## Consigne 1
Renvoyez tel quel le passage de l'extrait source qui débute aux mots « De l’audace ! » et s'achève après « Croix de Bois. ».
## Consigne 2
Énumérez tous les prénoms qui figurent dans la dédicace citée par l'extrait source.

## Extrait source
Du franc-parler mais peu d'idées nouvelles.

 "À Lionel, Claude et Daniel". Cela commence par une dédicace à ses trois compères du XVIIIème, l’arrondissement de Paris où se sont rencontrés Jospin, Estier et Vaillant, liés d’amitié, et qui ne se sont jamais perdus de vue. Voilà pour le passé. Puis dans les quelques pages d’introduction liminaire, tirant les conclusions des échecs et des insuffisances du PS, le maire de Paris fraîchement réélu ne manque pas de se déclarer disponible pour les prochaines échéances qui vont agiter le Parti socialiste dans les semaines à venir   .

De l’audace ! est un livre personnel, comme l’a été le précédent La vie, passionnément, où Bertrand Delanoë dévoile une part de sa vie avant ou en dehors de la politique. Le maire de Paris est issu d’une famille installée de longue date en Tunisie. Son grand-père maternel a pris part activement à l’administration du système colonial en tant que haut fonctionnaire de la Régence. Son père, "un homme d’ordre, autoritaire et très à droite"   , travaille là-bas comme coopérant ; sa mère, infirmière, était une "démocrate-chrétienne, à droite elle aussi". Le retour en France a eu raison de la cohésion familiale. Les parents se séparent, la vie est moins facile. Malgré l’athéisme de son père, le jeune Delanoë vit avec sa mère. Son enfance est marquée par la religion catholique : jusqu’à l’âge de 14 ans, il reste très croyant, très pratiquant jusqu’à être Petit Chanteur à la Croix de Bois.

## Données affichées
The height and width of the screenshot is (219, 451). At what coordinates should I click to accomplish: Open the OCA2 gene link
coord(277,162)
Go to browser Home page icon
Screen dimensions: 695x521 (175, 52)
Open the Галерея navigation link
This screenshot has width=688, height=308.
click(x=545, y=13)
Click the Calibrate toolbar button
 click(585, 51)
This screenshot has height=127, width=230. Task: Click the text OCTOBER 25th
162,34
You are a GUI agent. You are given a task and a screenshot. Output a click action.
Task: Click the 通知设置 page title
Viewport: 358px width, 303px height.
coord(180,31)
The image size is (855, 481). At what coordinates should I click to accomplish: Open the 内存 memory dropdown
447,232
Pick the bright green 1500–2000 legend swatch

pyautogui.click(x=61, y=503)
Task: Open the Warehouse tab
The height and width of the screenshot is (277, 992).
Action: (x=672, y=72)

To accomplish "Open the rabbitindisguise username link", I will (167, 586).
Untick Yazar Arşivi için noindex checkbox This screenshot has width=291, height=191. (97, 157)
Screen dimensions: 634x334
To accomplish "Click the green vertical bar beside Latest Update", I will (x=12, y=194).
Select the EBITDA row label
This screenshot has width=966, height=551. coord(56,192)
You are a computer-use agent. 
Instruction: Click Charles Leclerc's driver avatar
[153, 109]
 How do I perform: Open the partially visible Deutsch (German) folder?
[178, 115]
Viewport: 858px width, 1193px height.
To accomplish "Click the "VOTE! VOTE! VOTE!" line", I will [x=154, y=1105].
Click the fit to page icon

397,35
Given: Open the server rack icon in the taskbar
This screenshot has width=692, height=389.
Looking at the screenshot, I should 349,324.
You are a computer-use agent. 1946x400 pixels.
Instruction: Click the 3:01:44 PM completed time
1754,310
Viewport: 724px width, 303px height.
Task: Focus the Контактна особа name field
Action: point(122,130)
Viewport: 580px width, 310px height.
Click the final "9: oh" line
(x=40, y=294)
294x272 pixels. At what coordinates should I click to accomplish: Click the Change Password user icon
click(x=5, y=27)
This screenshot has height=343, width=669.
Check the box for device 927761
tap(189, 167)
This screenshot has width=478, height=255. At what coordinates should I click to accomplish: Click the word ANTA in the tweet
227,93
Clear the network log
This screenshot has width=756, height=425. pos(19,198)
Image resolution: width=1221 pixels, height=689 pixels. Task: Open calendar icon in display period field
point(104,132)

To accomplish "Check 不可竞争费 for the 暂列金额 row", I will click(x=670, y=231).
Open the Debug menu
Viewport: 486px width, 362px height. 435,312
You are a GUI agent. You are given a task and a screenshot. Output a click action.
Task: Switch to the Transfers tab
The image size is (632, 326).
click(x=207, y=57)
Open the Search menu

## Solution 1
De l’audace ! est un livre personnel, comme l’a été le précédent La vie, passionnément, où Bertrand Delanoë dévoile une part de sa vie avant ou en dehors de la politique. Le maire de Paris est issu d’une famille installée de longue date en Tunisie. Son grand-père maternel a pris part activement à l’administration du système colonial en tant que haut fonctionnaire de la Régence. Son père, "un homme d’ordre, autoritaire et très à droite"   , travaille là-bas comme coopérant ; sa mère, infirmière, était une "démocrate-chrétienne, à droite elle aussi". Le retour en France a eu raison de la cohésion familiale. Les parents se séparent, la vie est moins facile. Malgré l’athéisme de son père, le jeune Delanoë vit avec sa mère. Son enfance est marquée par la religion catholique : jusqu’à l’âge de 14 ans, il reste très croyant, très pratiquant jusqu’à être Petit Chanteur à la Croix de Bois.

## Solution 2
Lionel, Claude, Daniel